I can set a jumper to limit it to 1.5 Gb/s operation. The disk numbering is based on the boot order of the drives.
#HOW TO CHANGE DISK NUMBER WINDOWS#
An example being, My hard drive has 3 Gb/s operation mode. you cant change the number since its given when windows detects it, all you can change is the letter. There are jumpers on SATAs but they are limiters. My mix up in settings was that jumpers are only valid for master and slave on IDE drives. Some manufacturers actually make specific ports master or slave. Also you must check your motherboard documentation. It is ok to have other devices before it but must be the first hard drive.
#HOW TO CHANGE DISK NUMBER INSTALL#
So If you install a new drive and put it in place of the other drive (Disk 0) you need to check your bios and make sure it is the first Hard Drive in the boot order if you want it to show as Disk 0 in Disk Management. The first Drive with a Windows OS will be listed as C: and as Disk 0 In Disk Management. When using SATA drives Windows decides Masters and Slaves by your Bios boot order. However You can change the order shown by Disk Management by installing a new OS to a different drive. SATA drives numbering is decided by the position in ports. I was only half complete in my answer as well as I mixed settings.

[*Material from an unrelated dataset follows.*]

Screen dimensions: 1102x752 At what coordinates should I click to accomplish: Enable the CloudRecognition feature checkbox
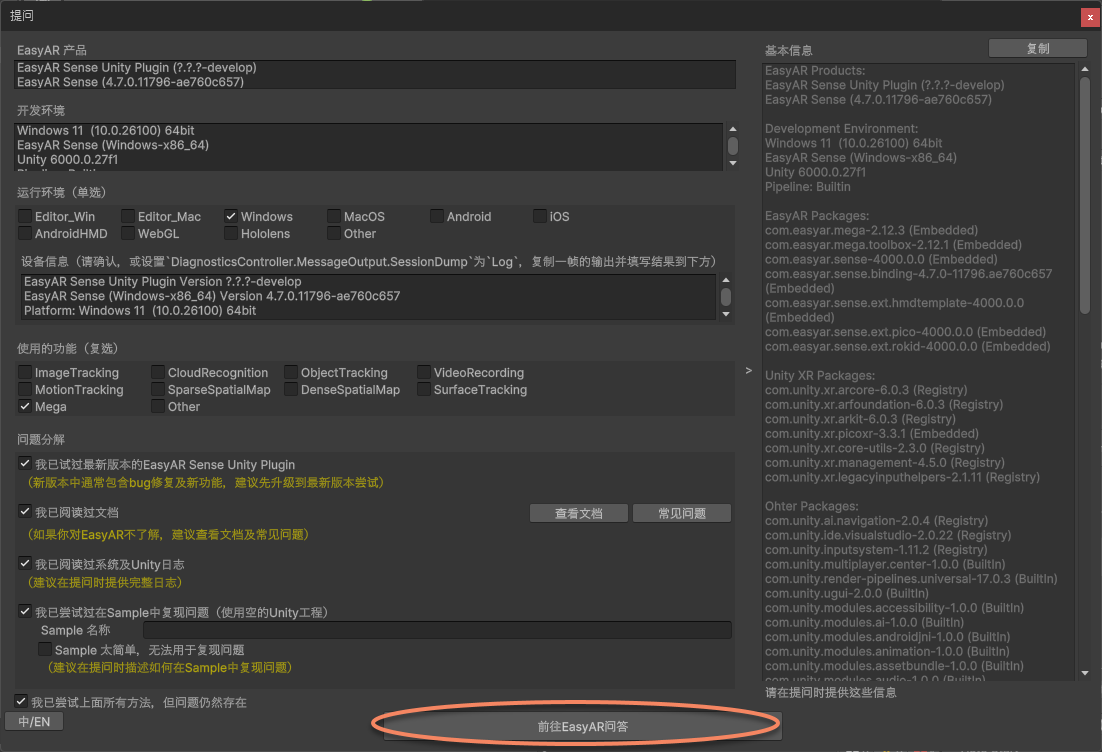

They are physical "addresses" that cannot be changed. the only way to change it is to put them in the ports the way you want them to show in disk management. On some motherboards (I have a Gigabyte) it has markings right on the board to tell you what port is what numeration. The numbering depends on what sata port they are plugged into. Is there any way to re-order the Disk number assignments? What actually does determine the Disk number enumeration? Is the Disk enumeration based on the SATA port or something else? (If it was based on SATA Port, they should be ordered C, D, E. Disk 0 is the the previous Disk 2 (D Drive) on SATA 1, Disk 1 is the new Boot Drive (now C) on SATA 0, and Disk 2 is the former C Drive (now assigned E) on SATA 2.ĭoes the Disk 0, 1, 2, designation mean anything? I would prefer to have them display in Disk Management as Drives C, D, and E from top to bottom. However, the list in Disk Management is re-ordered. I was able to manually adjust the Drive Letters. The system boots and everything seems fine. The previous C Drive was moved to SATA 2 and is reformatted as a non-booting NTFS partition. The SSD was connected to SATA 0 (master) port on the motherboard. Work to: change system disk, move OS to new SSD/HDD, swap Windows system to a new disk. Change System Disk By Migrating OS to HDD/SSD.
Backing up to an external hard drive shall be the best option. A new SSD was added as the boot drive, after copying the C drive to the SSD. For a used or a data disk: Back up data there to another device first. A desktop system had two drives (Assigned C and D, which were enumerated in Disk Management as Disk 0 and Disk 1).